It didn’t actually.
21:44.5 44mph. Starts slowing for the red light.
21:46.5 41mph. No problems obvious. Still slowing.
21:47.5 38mph. At this point an astute human driver might have detected an issue due to odd trajectory. Car still slowing gradually.
21:48.5 35mph. A human would definitely know there is an issue; the Bolt is now nearly head-on (image below). Still gradual slowing.
21:49.5 32mph. No response. Normal slowing.
21:50.0 30mph. 1.5 seconds since an obvious problem, or 2 seconds for an astute driver.
21:50.1. 28mph. The car has definitely started to respond, slowly.
21:50.5. 24mph. Increased rate of slowing, definitely in response to the Bolt. It's been 2-2.5 seconds since a problem was detected, depending on alertness.
21:51 17mph. Much more rapid response (finally!). It's been 2.5-3 seconds.
21:51.5. 14mph. Finished slowing, Bolt has started to recross double yellow lines and is no longer a danger.

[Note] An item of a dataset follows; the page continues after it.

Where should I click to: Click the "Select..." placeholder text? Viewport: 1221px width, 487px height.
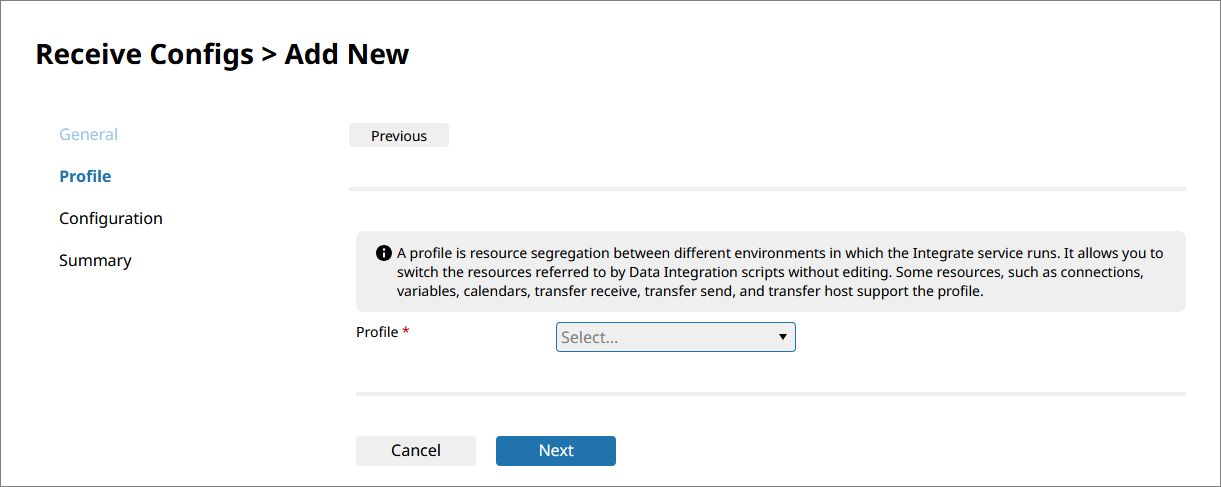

So at least two seconds to respond in a meaningful manner to a clearly oncoming car. It wasn't a crisis, but you'd expect better and earlier to allow plenty of margin. That's what computers are for! They should be faster than humans (it would take a human about a half second to be on the brakes hard). I think this is a pretty bad showing; this is why we have safety drivers who should disengage immediately when something like this happens (and in fact this is one of the major risks of FSD - in this case it clearly
increased the risk of a collision). I think FSD didn't respond quickly because there wasn't really imminent danger, but the prudent and human thing to do would be to slow down; the Bolt could have been trying to create a Bolt bonfire. But in any case, the Tesla didn't brake immediately. And it did not make use of the perfectly good right turn lane, which a human would have done to virtually eliminate any possibility of collision.